Ce premier épisode rappelle donc que pour faire une bonne comédie, il faut une idée originale et celle de One Big Happy en manque un peu. La série a donc un sens de l’humour un peu dépassé, qui semble sortir tout droit d’un temps qui n’est plus vraiment le notre et même si l’aspect multi-cam n’était pas bête du tout (et que je le soutiens), la série ne parvient pas à faire quelque chose de réellement intéressant de son script. On se retrouve donc avec une histoire qui manque de panache et de structure. Ce premier épisode ne cherche pas qu’à installer les personnages de Lizzy et Luke mais aussi tout un tas d’autres choses. A l’issue des 20 minutes d’épisodes on ne sait même plus du tout ce que l’on a vu et One Big Happy devient donc une série fourre-tout, pas très lisible qu’il est difficile d’apprécier.
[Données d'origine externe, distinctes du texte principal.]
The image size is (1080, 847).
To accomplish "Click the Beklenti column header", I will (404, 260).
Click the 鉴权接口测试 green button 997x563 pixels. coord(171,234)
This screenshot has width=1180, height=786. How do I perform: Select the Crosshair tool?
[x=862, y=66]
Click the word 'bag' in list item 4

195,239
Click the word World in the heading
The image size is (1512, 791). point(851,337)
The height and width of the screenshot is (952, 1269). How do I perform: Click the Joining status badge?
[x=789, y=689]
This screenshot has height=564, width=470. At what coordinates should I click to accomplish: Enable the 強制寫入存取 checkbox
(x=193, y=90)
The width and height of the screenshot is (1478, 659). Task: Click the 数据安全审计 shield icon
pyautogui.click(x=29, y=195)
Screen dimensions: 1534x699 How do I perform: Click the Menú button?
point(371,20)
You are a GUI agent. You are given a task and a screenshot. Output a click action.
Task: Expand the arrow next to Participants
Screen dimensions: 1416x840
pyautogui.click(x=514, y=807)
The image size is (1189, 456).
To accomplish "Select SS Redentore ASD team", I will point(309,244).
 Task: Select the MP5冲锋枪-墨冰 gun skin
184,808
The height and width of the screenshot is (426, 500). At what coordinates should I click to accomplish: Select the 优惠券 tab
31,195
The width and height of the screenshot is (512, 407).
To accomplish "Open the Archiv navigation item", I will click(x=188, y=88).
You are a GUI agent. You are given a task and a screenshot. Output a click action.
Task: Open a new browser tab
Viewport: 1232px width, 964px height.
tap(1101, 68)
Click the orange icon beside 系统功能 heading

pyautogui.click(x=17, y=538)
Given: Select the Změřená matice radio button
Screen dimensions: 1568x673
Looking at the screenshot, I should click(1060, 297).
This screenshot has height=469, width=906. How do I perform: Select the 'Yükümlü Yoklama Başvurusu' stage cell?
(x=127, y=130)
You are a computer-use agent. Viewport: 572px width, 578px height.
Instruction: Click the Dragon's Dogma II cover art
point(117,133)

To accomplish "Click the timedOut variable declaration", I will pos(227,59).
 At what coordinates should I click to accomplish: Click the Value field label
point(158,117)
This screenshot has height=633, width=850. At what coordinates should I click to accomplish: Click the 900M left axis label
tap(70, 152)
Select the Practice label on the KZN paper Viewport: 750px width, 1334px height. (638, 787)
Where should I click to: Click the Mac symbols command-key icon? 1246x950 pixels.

Je sais bien que les pilotes de comédie ne sont généralement pas les meilleurs épisodes et qu’au fond One Big Happy a du potentiel sauf que si la série garde cette cadence, elle ne risque pas de me séduire très longtemps. Au milieu nous avons Elisha Cuthbert qui fait de son mieux pour nous amuser. C’est le meilleur élément de ce premier épisode. Elle est drôle sans vouloir prouver qu’elle existe et elle parvient même à intéresser à son histoire de bébé et d’aventures lesbiennes.

A côté il y a Nick Zano, la pile électrique. Si j’apprécie ce genre de personnages turbulents qui sont là pour mettre le souk, dans ce premier épisode il n’avait pas besoin d’en faire autant. En me donnant l’impression qu’il est là pour en faire des tonnes, je ne me suis pas pris au jeu. La relation entre Lizzy et Luke s’établie cependant très bien dès les premières minutes de l’épisode. C’est d’ailleurs l’un des points positifs. En ne perdant pas trop de temps dans l’exposition des personnages, la série permet de nous faire comprendre qui sont les deux héros sans que l’on ait besoin de le déchiffrer tout au long de l’épisode dans des dialogues légèrement pompeux. Car c’est le genre de choses qui arrivent très souvent dans les comédies et c’est donc quelque chose que j’ai envie de saluer. J’espère que la série va savoir évoluer au fil des épisodes et nous donner envie d’aller au bout des 6 épisodes qui composent cette première saison. C’est très peu mais suffisant pour nous prouver qu’elle en vaut la chandelle qui elle parvient à nous le faire comprendre. En tout cas, pour le moment One Big Happy manque d’être existante car sur le papier elle semblait être un peu plus intéressante et le duo d’acteur pouvoir être drôle sans avoir besoin d’en faire des caisses.

Note : 4/10. En bref, un premier épisode qui veut trop en faire et fini par ne laisser qu’une impression décevante.